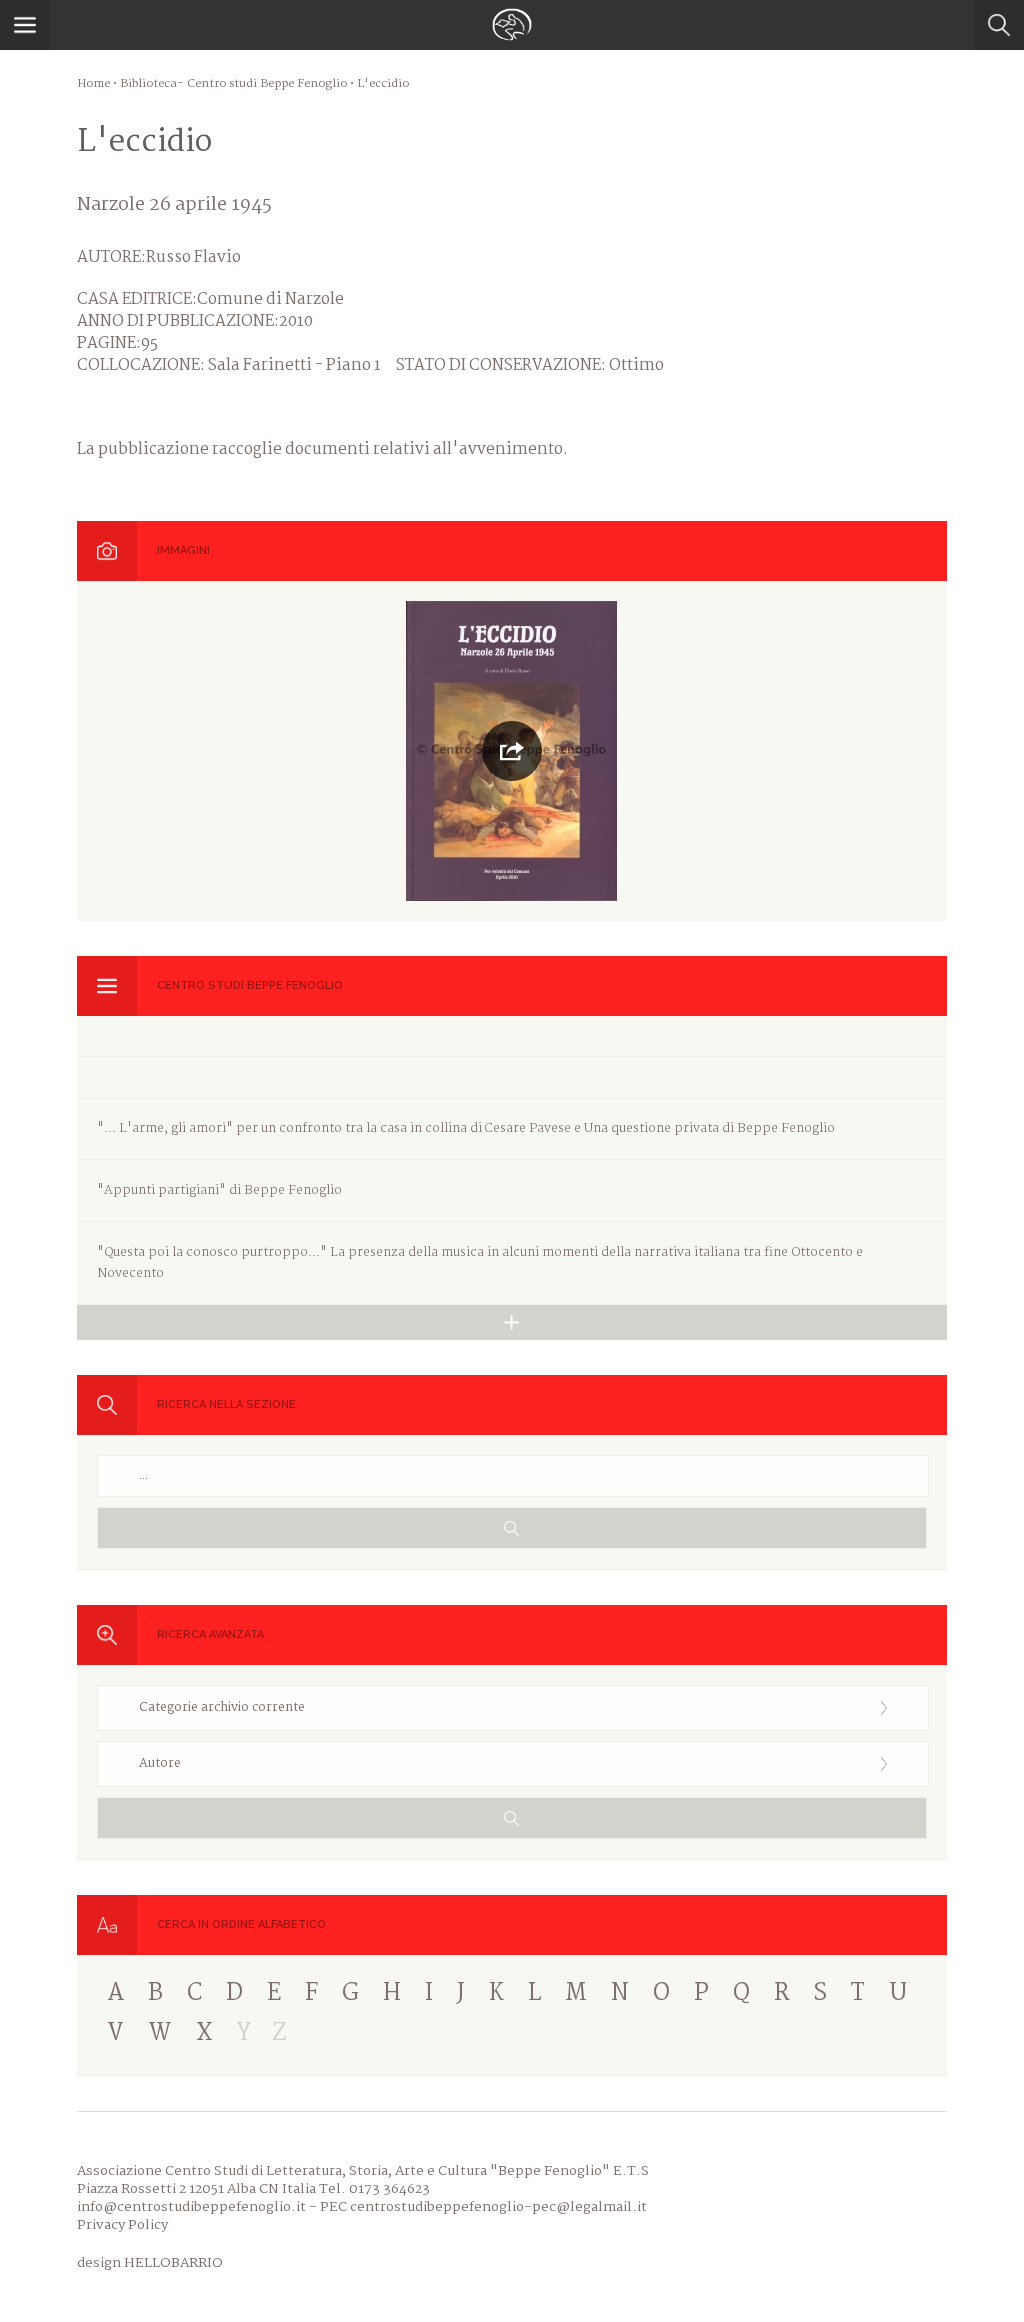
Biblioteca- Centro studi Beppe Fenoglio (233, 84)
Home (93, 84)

--

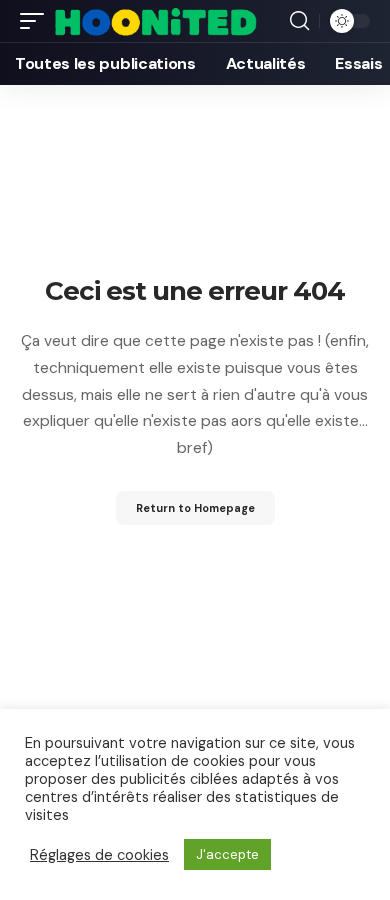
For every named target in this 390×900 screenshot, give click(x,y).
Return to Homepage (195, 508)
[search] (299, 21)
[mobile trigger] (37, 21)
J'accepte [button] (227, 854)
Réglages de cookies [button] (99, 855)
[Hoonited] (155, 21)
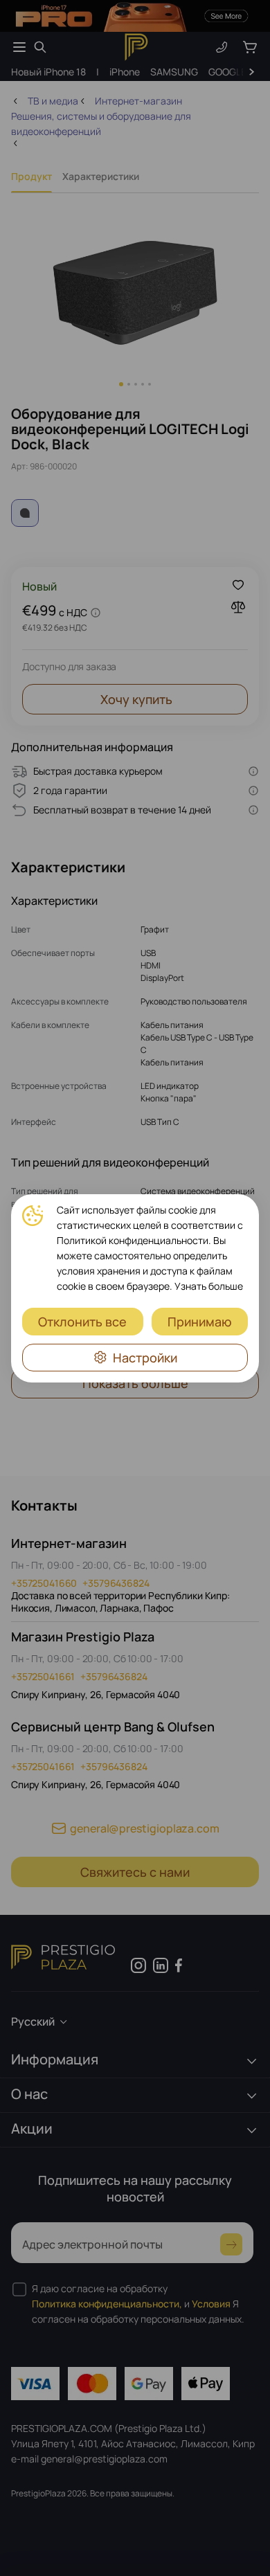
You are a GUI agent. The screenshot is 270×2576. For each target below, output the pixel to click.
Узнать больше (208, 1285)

==

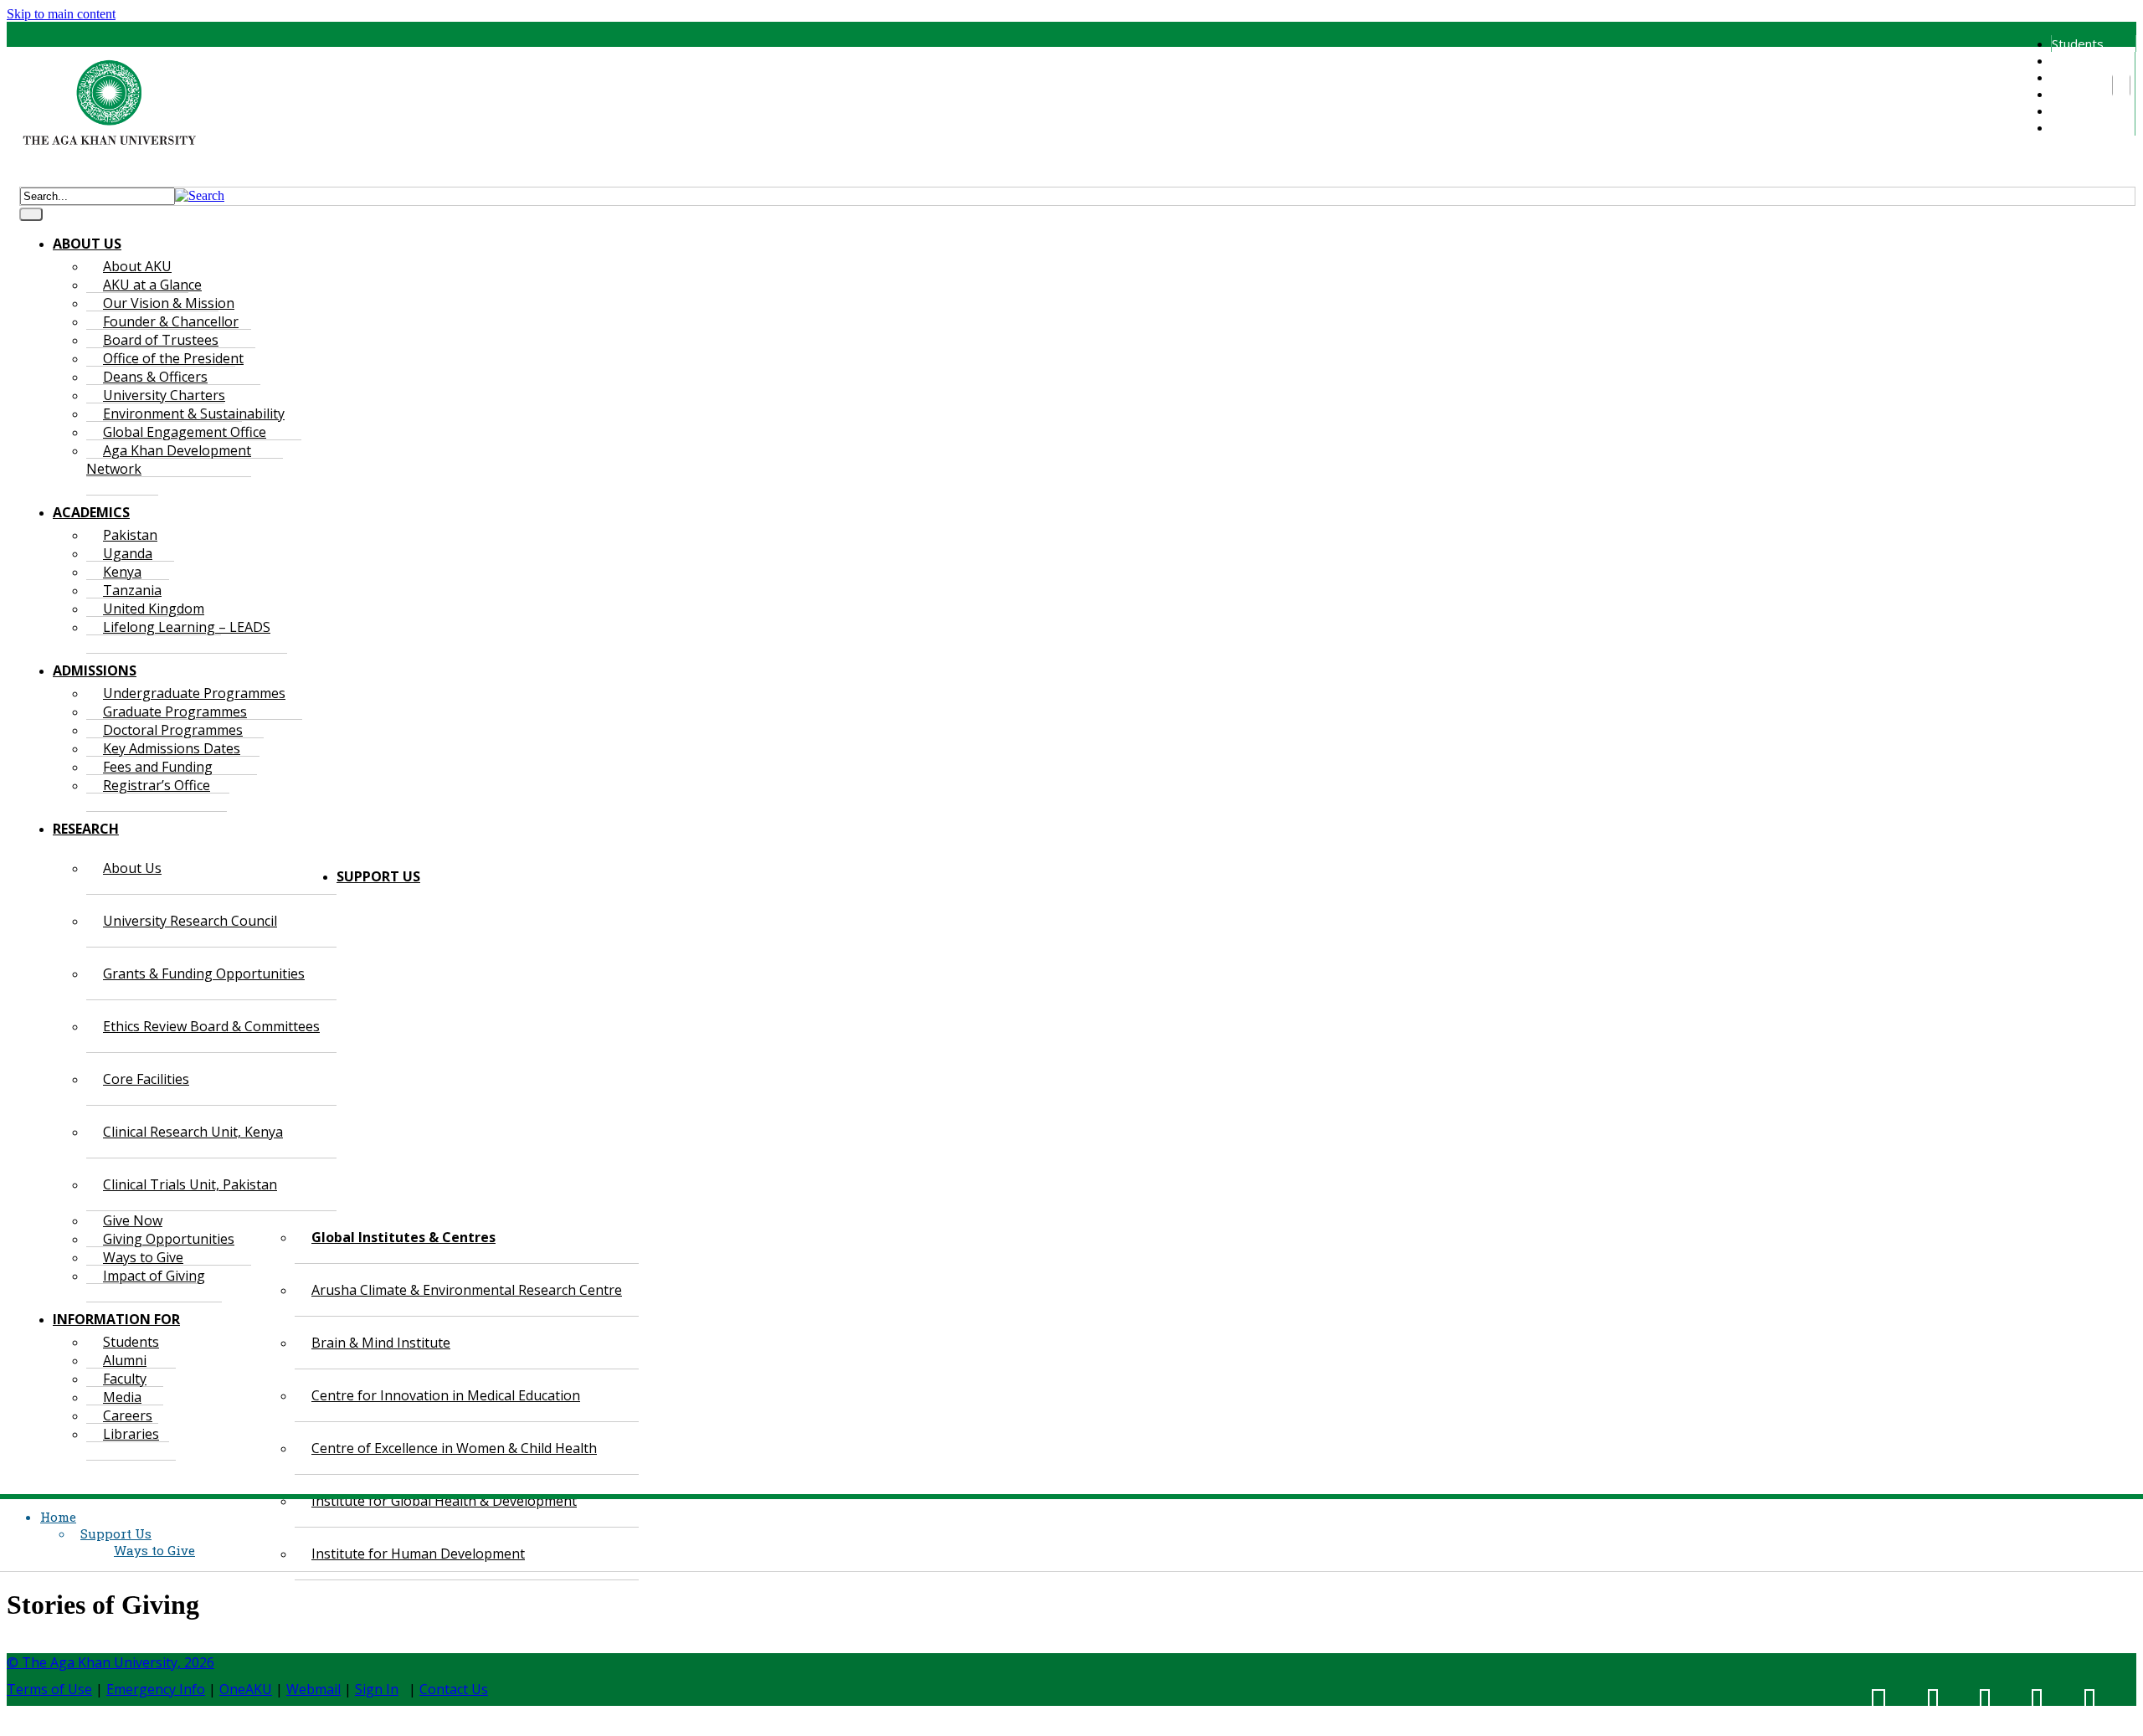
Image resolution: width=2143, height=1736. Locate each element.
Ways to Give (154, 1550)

(Assigned task): Leaving all pictures out, output exactly the lines of the material above from the line with "[mobile trigger] (37, 21)" to the line with "Узнать больше (208, 1285)", both included.

(Written solution):
[mobile trigger] (37, 21)
J'accepte [button] (227, 854)
Réglages de cookies [button] (99, 855)
[Hoonited] (155, 21)
You are a GUI agent. The screenshot is 270×2576. For each target below, output the pixel to click.
Узнать больше (208, 1285)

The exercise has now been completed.